Pour son come-back, Doom prend une nouvelle orientation, celle de la trouille absolue et laisse de côté le gameplay à base de hordes démoniaques. Doom n'apporte absolument rien en matière de gameplay au FPS, il est hautement primaire. En schématisant bien grossièrement, on pourrait facilement dire que Doom 3 est un habile mélange entre Medal Of Honor pour le recours à la mise en scène scriptée et Silent Hill pour l'ambiance flippante et malsaine. Pourtant tout commençait bien le jour de l'arrivée de ce space marine sur Mars, dans cette immense base de l'UAC. Après son atterrissage, le voilà qui tape la causette avec les occupants des lieux.
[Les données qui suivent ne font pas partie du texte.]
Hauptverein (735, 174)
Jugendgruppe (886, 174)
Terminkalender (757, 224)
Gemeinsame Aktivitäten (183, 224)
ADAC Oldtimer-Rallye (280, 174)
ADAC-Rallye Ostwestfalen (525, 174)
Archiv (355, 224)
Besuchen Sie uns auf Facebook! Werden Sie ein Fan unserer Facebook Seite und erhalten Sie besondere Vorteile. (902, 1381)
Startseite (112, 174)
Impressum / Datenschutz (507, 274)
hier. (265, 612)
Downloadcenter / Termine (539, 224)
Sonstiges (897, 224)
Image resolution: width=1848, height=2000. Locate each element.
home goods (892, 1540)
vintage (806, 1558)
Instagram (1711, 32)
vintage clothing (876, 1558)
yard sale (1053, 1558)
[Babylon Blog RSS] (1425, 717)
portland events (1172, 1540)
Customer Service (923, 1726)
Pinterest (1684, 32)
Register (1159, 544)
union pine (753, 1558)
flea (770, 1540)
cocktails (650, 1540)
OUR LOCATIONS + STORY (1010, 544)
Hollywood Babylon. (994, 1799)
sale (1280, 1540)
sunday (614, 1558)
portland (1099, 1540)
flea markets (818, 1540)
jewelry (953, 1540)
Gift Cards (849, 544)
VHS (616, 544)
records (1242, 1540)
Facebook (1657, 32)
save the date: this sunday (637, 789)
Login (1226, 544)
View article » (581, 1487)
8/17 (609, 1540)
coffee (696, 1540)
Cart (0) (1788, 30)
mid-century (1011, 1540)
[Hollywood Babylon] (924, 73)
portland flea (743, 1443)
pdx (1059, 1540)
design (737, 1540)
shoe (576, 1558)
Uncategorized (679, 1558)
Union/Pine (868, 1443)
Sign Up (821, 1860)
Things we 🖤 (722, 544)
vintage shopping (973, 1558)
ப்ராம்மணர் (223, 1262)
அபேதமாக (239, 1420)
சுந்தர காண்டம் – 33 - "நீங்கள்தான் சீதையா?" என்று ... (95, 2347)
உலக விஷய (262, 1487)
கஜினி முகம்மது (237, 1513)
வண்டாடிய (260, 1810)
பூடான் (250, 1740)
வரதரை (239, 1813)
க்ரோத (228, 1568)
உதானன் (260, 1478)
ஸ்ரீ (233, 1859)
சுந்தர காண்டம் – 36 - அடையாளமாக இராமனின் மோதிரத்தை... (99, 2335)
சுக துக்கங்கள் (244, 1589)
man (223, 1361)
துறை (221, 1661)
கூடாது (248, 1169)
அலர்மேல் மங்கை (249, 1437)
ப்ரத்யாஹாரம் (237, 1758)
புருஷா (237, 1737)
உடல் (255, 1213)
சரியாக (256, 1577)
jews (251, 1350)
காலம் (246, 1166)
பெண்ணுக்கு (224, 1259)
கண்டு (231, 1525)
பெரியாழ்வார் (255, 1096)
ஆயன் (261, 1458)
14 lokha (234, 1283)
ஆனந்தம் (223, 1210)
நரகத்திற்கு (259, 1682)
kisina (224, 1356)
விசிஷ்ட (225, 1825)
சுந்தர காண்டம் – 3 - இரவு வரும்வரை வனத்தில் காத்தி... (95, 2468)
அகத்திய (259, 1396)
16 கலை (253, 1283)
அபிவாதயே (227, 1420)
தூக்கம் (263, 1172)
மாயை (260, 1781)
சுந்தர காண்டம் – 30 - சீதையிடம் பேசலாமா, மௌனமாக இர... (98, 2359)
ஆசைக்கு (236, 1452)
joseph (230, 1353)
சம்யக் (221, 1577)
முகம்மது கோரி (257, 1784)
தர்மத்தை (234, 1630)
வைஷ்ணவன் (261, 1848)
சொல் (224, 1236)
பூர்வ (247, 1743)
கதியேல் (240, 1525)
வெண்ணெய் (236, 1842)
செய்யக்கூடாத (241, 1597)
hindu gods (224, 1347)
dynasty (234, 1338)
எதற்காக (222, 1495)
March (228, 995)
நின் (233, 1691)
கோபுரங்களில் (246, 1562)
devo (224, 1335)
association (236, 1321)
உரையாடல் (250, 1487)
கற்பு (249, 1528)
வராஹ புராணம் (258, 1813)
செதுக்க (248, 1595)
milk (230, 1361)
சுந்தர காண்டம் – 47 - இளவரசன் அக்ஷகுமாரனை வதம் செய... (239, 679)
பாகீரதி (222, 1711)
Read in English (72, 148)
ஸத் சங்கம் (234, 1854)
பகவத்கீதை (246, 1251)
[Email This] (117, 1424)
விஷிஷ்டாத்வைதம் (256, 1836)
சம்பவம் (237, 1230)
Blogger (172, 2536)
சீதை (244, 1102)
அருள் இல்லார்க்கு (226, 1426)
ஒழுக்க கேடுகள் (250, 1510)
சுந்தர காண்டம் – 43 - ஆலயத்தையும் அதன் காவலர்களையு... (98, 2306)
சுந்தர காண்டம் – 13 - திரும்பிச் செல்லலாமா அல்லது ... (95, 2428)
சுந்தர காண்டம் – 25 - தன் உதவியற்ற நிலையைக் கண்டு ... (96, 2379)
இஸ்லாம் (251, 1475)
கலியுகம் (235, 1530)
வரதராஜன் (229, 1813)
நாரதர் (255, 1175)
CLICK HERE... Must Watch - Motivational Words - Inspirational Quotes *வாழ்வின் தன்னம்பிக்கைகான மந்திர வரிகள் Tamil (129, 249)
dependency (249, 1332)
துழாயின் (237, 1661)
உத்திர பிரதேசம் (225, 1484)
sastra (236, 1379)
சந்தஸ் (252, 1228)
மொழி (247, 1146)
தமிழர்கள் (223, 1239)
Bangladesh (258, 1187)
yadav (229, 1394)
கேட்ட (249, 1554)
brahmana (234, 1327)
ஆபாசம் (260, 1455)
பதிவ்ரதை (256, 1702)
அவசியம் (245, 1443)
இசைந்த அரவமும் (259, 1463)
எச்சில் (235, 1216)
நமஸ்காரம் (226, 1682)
Durant les premières minutes de jeu, on nous demandera de nous tenir à carreau, d'aller voir machine, puis truc, avant de nous voir confier notre première mission : aller retrouver un scientifique disparu dans un coin sombre. Et là, après une longue traversée, c'est le drame. Clairement, on a droit à un démarrage à la Half-Life comme on en voit tant de nos jours. Mais mis en scène avec brio.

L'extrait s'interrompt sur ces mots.